A veritable city of people teemed under the water and ice there. As tiny and perfect as figurines, as beautiful as art, they had burst into unselfconscious quotidian life before my eyes. Streets flowed with beings, in tiny carriages, on miniscule bicycles. Their dress was as if for autumn and in congruence with the freezing temperatures I was feeling. My breath caught in my throat, I blinked and squinted: the city remained. I peered down at it from above, amazed. From chimneys spilled smoke, from shops spilled people. The raucous bustle of a winter market, smoked meat and candied fruit and burning wood all colored the air, chaos and color.

And it was a curious relationship with gravity down there–most of the people remained hurrying along the streets, feet on the cobbled streets, but sometimes doors opened halfway up a tiny building and their occupants would step out into nothing, only to gently sink to street level and continue on their way afoot as if it might be improper to remain suspended. Fish were hitched to posts and poles like steeds, some bearing fantastically dressed riders and fanciful saddles. I watched a near-collision of brook trout with a bluespotted sunfish, hysteria and indignation. Peacock frocks dismounted in a flurry and hashed out the details, witnessed by a nearby cider-cart nearly upended in the confusion. A little drama that started sour but ended sweet with a round of cider in thimble-size quantities bought for all.

I cast my eye further across the city. Sculptures and fountains demarcated broad palazzos and city blocks. Every building was festooned with gargoyles and trellises, many with balconies or whole floors open to the surrounding atmosphere, with pathways for people crossing, far above the streets. There were several magnificent structures that appeared to be pyramidal temples illuminated with bioluminescent algae stuffed into sconces. The colors of the city were difficult for me to discern–at first, all seemed the color of ice, the sharpness of a silver plate photograph. Then I would blink to reveal rich blues, yellows, warm oranges and reds, shining like mica, burning bright afterimages into my eyes.

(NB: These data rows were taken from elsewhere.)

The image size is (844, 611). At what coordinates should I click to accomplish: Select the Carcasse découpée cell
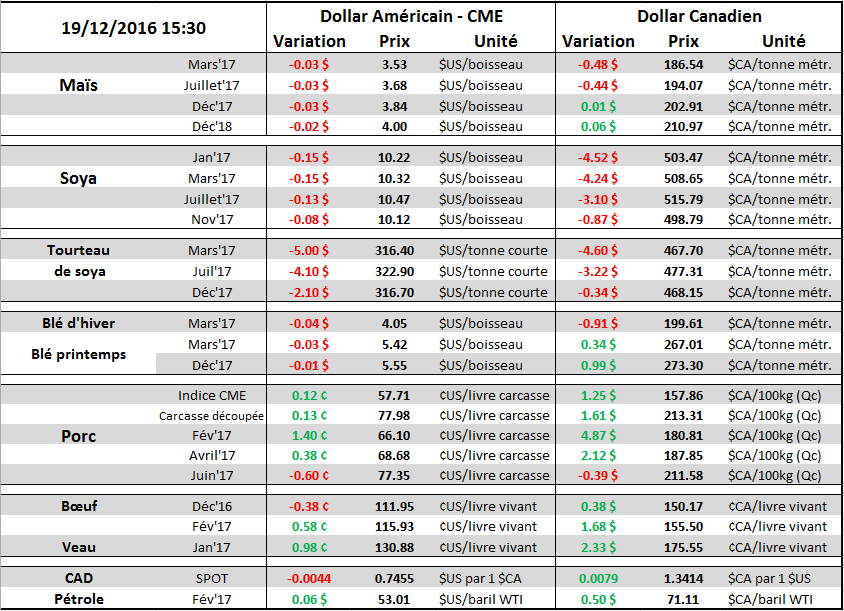(211, 416)
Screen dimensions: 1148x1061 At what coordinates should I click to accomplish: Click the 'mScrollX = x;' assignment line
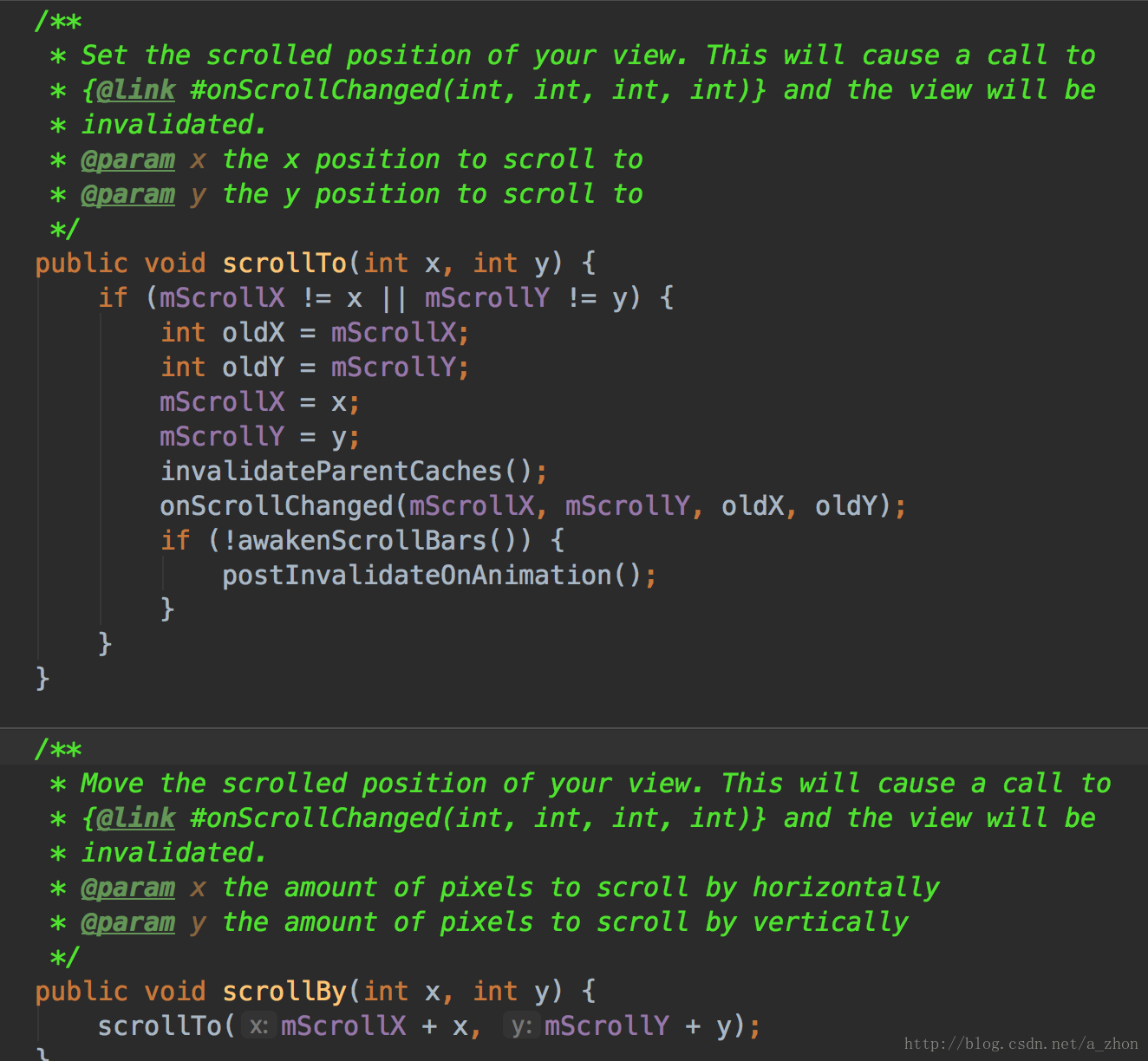click(259, 402)
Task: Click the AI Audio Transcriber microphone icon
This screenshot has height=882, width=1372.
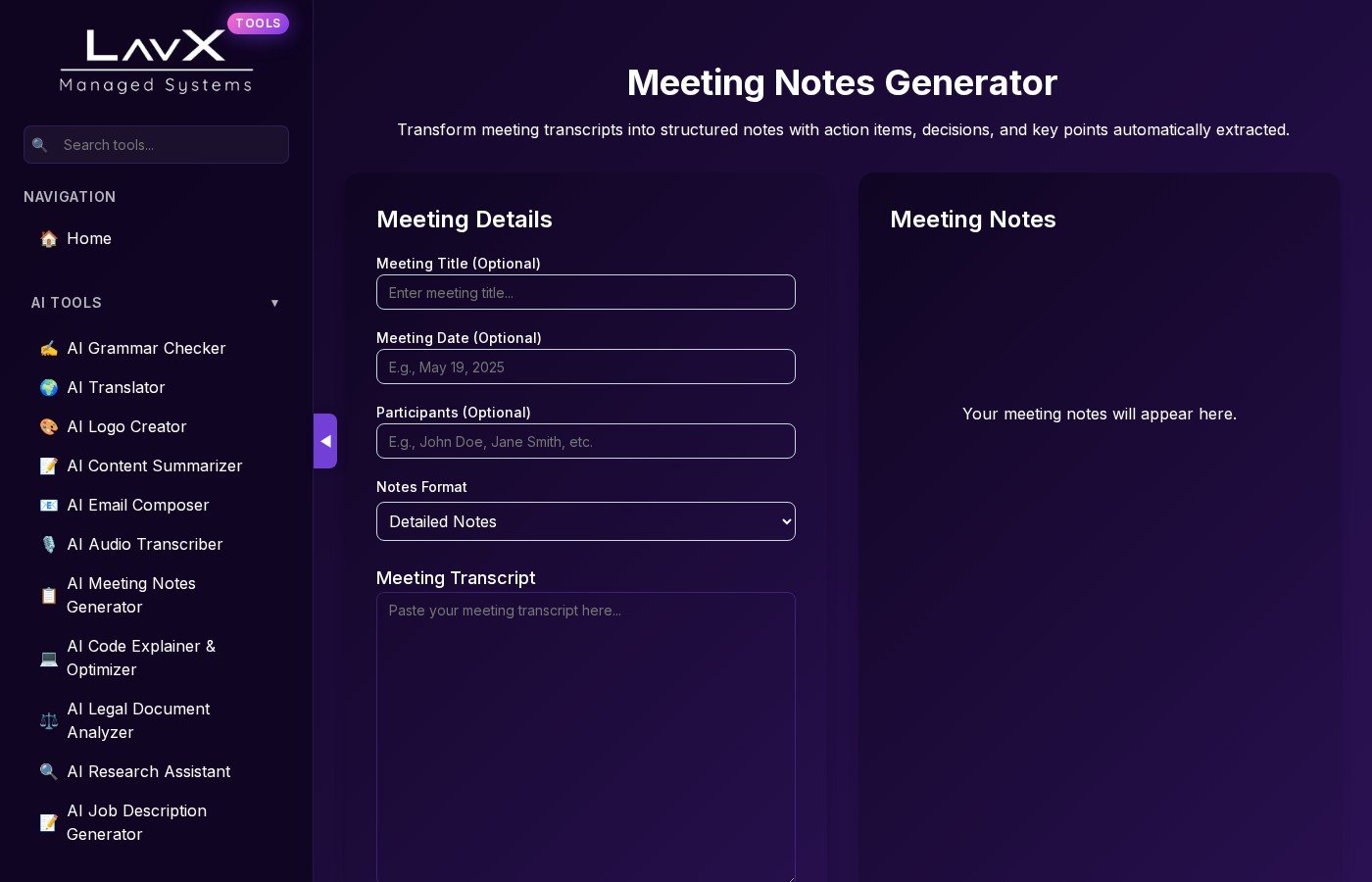Action: (x=48, y=545)
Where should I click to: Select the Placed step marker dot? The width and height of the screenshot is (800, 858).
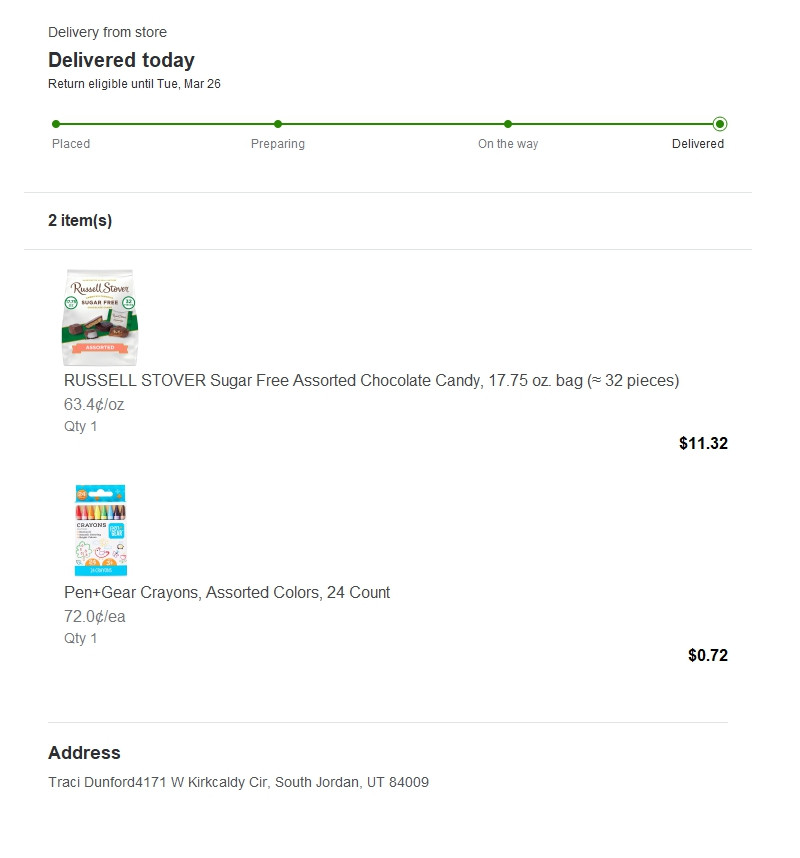click(x=56, y=124)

I stared down at the city for an indeterminate period. Only when my hands and face threatened damage from the cold did I tear my eyes away, blinking frozen moisture out of my eyelashes. My body convulsed, causing my teeth to click uncontrollably, finally remembering the harshness of the world against my will. Perhaps the sun had moved–I could not tell. I stiffly made my way back to the shore, hands tucked into my armpits against the chill and my violent shivering. Was it a hallucination? A fantasy to keep me from the cold? A dream brought on by stress and now my abrupt, absolute isolation? 

I had a little time left at the lake house to consider. Kettle on, wet clothes off, painful life burning in my red hands and legs. I sat for a time, eyes closed against any new sights and against the familiar shapes of the house. Painstakingly I catalogued each and every person, building, fish, conversation I had seen. I compared them to the real. I found the real wanting.